Keywords

1 Introduction

Varying illumination poses a challenge to videos shot in an outdoor scene. Such videos are elements from a typical camera setting in an outdoor surveillance system. In such setting, the normal background subtraction may not be that robust when performing segmentation and extraction of foreground objects from its background. This is because the background illumination keeps changing with the change in light intensity; thus requiring an update of the background information at some time intervals. This has led to the motivation for developing an adaptive algorithm that can perform robust segmentation and extraction of foreground objects for outdoor videos. In this paper, the foreground object is a person where his/her collection of silhouette that describes his/her gait is what we are interested in.

In machine vision (MV) gait recognition research, such varying illumination has become the kryptonite of gait video data acquisition. This type of illumination is said to be uncooperative and against not just foreground but also background segmentation. Thus, it threatens object (person) extraction process as the object and background are unable to be distinguished. Another approach is to model the background (or background modeling) that looks at using pixel-level light intensity information such as Mixture of Gaussians (MOG). This method has been shown to robustly model complicated backgrounds, especially those with small repetitive movements such as swaying tree, ocean waves and pouring rain [1]. There are now MOG2 and MOG3 variants. These MOGs background model has become very popular because of its efficiency in modeling multi-intensity background distribution, its ability to adapt to changes of background information, and the potential for real-time implementation [1]. In addition, it selects the appropriate number of Gaussian distribution for each pixel and provides better adaptability to varying scenes due to illumination changes [2]. In this paper, we are proposing an algorithm that uses an automated process of pixel value manipulation technique founded on original frame brightness. This approach is followed by applying MOGs as background modeling medium. Our proposed approaches will be performed during preprocessing phase in the aim to extract accurate gait silhouettes from videos with illumination variates.

2 Related Work

Wang, Shin, and Klette have proposed a shadow removal algorithm in the context of silhouette detection for moving people in gray level video sequences. The coloured video is converted to a shadow of gray sequence of frames during preprocessing in order to overcome illumination varying problem [3]. While Cheng et al. work uses binarization method to work well under various kinds of illumination conditions whereby a dynamically adjusted cumulative histogram is computed to find the most suitable threshold for every pixel in the target image [4]. Due to the extraction of binarized silhouettes, in essence, only edge information at the boundary is captured. Any edges or gradients inside the silhouette are completely discarded [5].
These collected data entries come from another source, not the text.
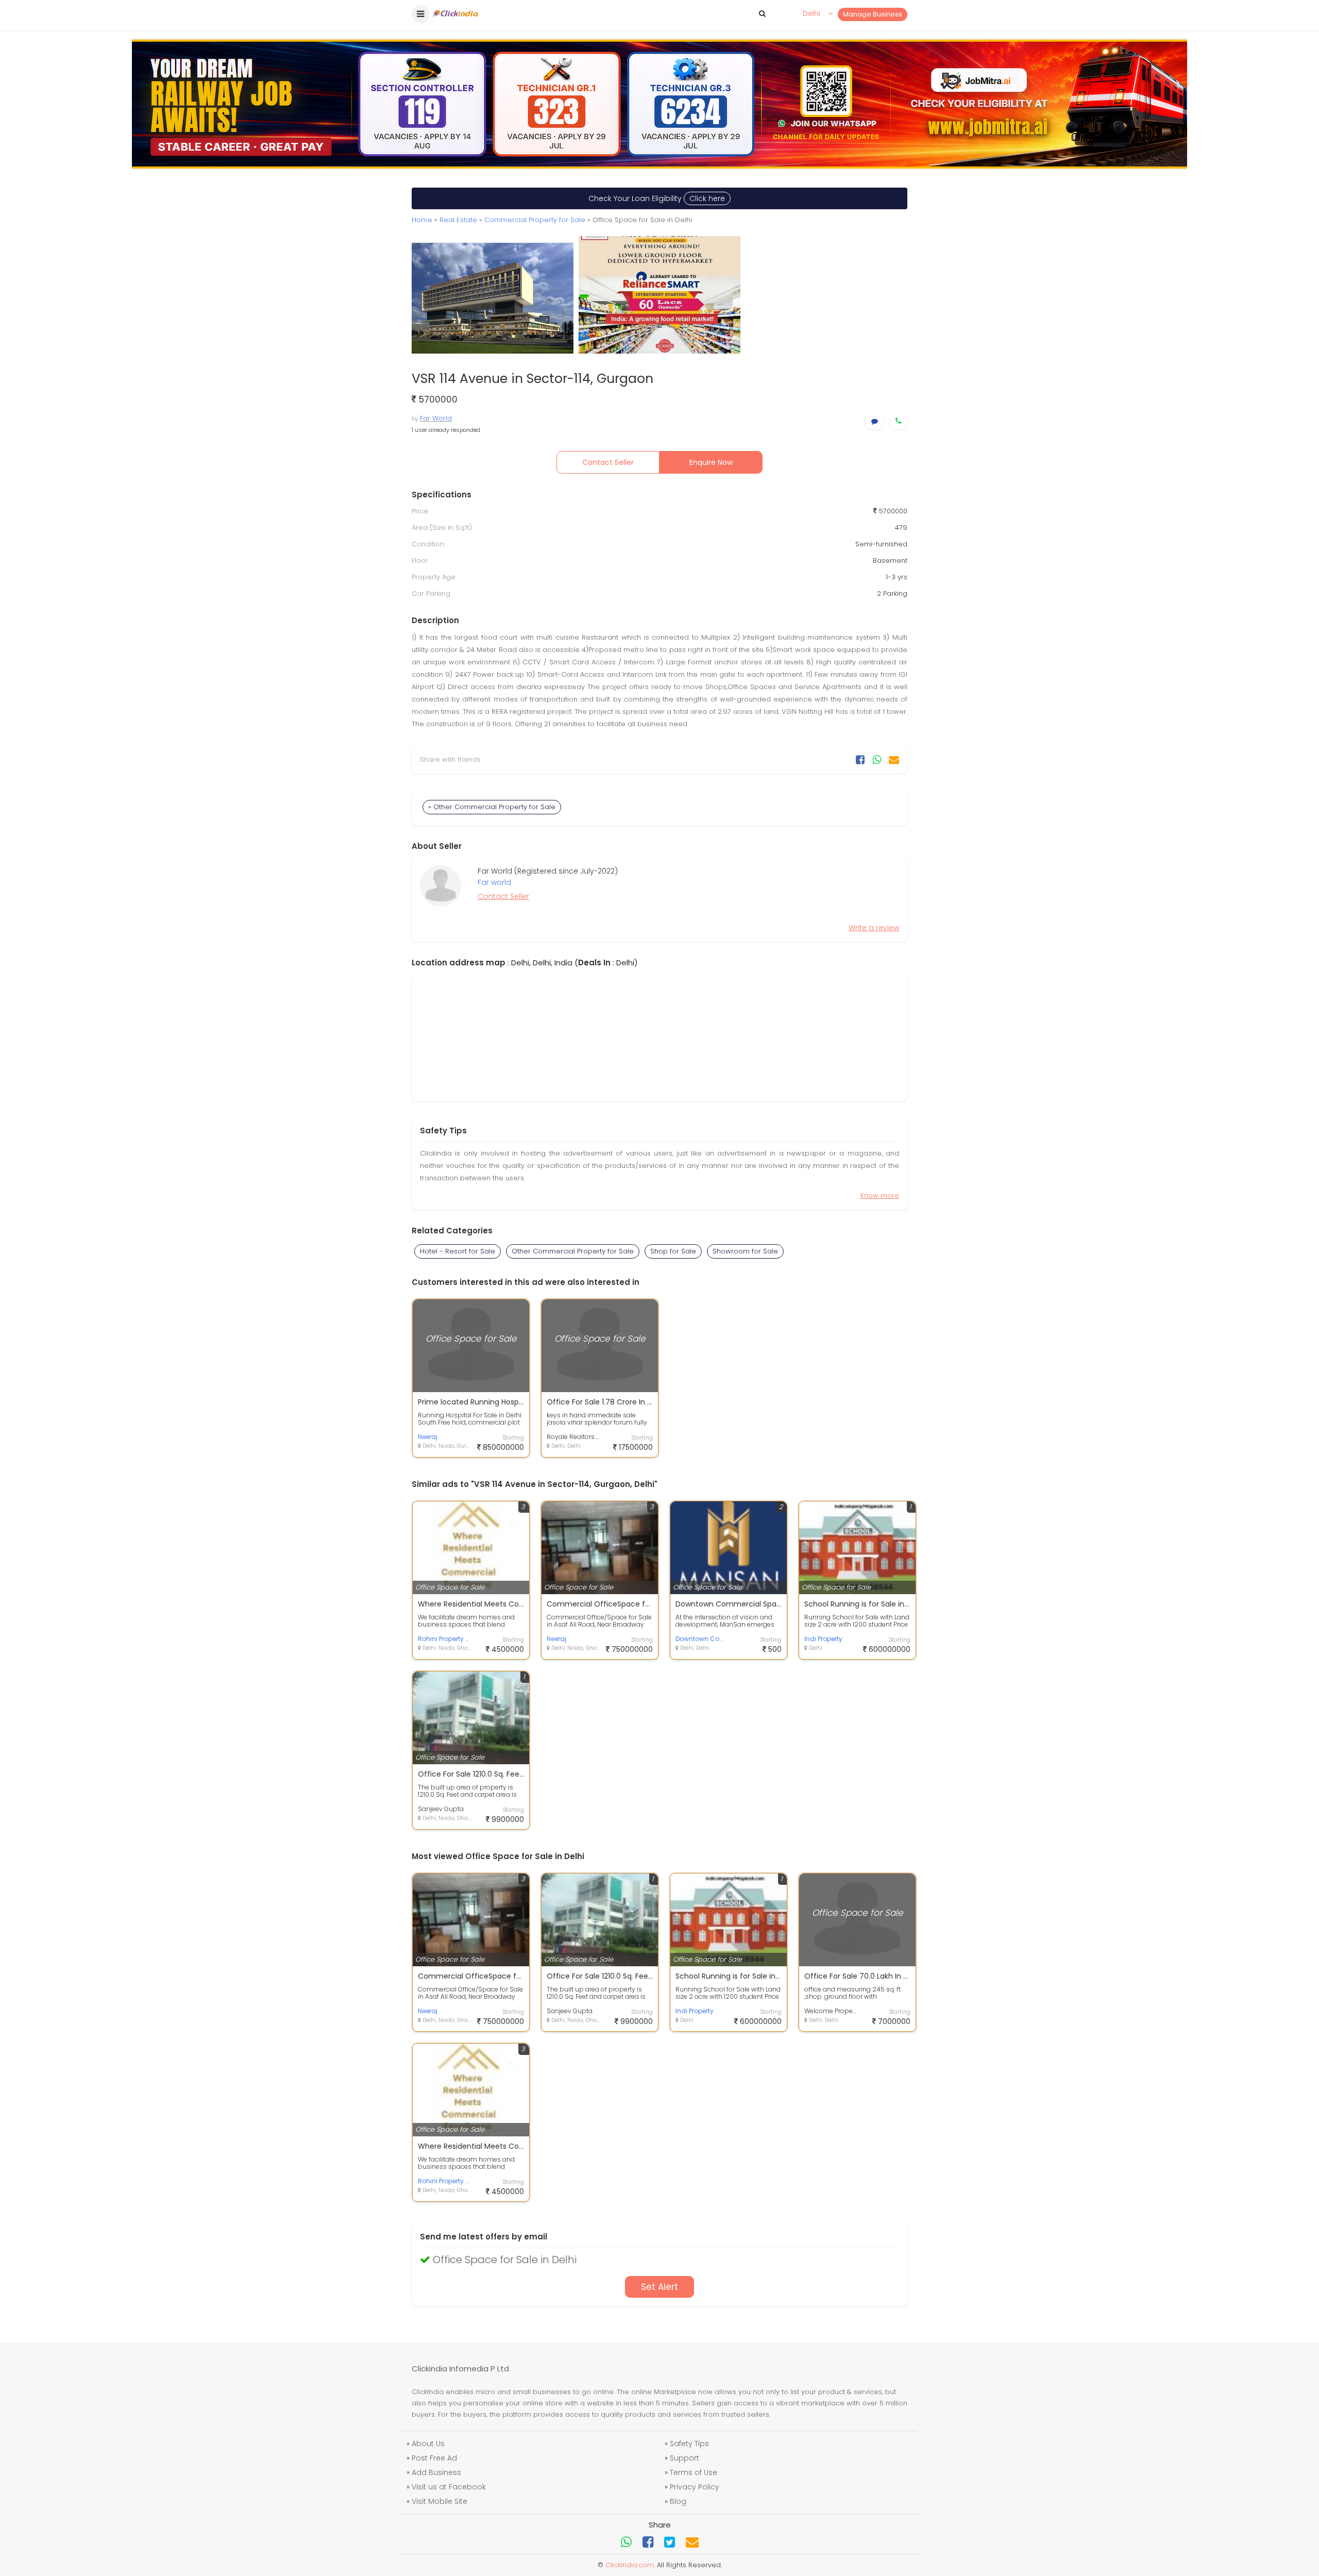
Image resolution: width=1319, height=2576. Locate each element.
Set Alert (659, 2287)
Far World (436, 418)
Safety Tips (689, 2443)
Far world (494, 882)
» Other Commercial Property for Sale (491, 807)
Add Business (436, 2472)
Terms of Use (693, 2472)
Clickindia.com (629, 2565)
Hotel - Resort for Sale (457, 1251)
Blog (678, 2501)
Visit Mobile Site (439, 2501)
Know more (879, 1195)
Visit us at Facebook (449, 2487)
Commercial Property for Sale (534, 220)
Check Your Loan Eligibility (656, 198)
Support (684, 2458)
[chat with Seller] (875, 421)
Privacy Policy (694, 2487)
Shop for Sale (673, 1251)
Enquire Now (711, 462)
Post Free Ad (434, 2458)
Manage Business (872, 14)
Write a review (874, 928)
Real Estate (458, 220)
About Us (428, 2443)
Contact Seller (608, 462)
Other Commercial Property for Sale (573, 1251)
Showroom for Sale (745, 1251)
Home (422, 220)
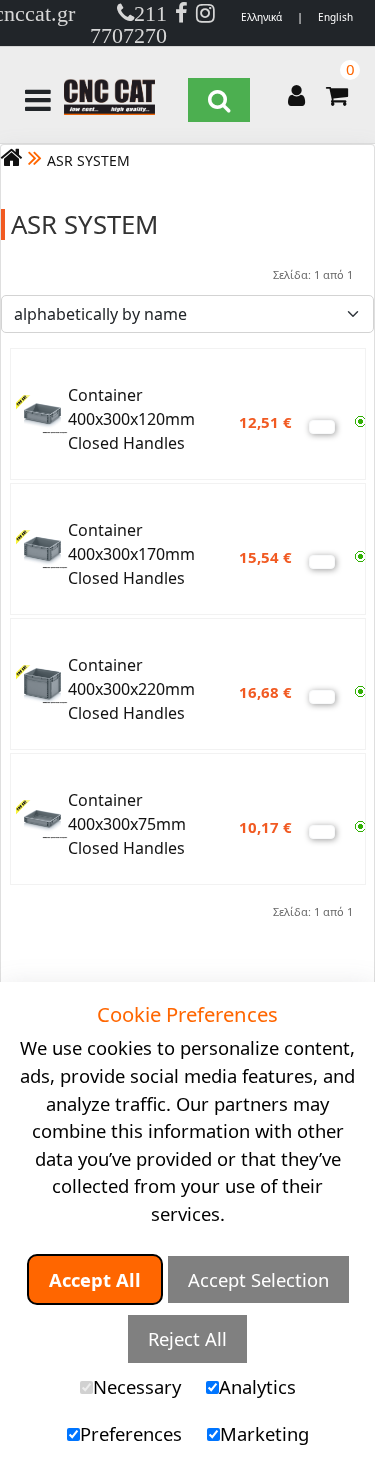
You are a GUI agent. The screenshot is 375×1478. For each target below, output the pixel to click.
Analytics (257, 1386)
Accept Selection (258, 1279)
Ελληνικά (261, 17)
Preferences (131, 1433)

Exploiting gradient histograms for person identification based on gait is another approach to improve silhouette extraction accuracy [5, 6]. This method also captures gradients within the person’s silhouette. This work has improved the perspective correction technique to normalize oblique-view walking sequences to side-view plane. The silhouettes from oblique-view walking sequences are vertical and horizontal adjusted to fit the side-view [7]. Unfortunately, the work mentioned here are conducted under controlled environment or laboratory environment and uses surveillance videos that are of grayscale type. Thus, such approaches may affect person segmentation and feature extraction process when applied to videos under varying lighting environment. Tan et al. [8] might have found a solution for this problem. Regrettably, the work focusses on face recognition and may not work properly for gait recognition [8].

3 Methodology

Our algorithms are implemented in OpenCV and we adopt its built-in library background_segm and built-in MOG2 foreground mask. We are proposing two processes; a Prior Processing Module and an Illumination Modeling Module for silhouette segmentation as shown in Fig. 1.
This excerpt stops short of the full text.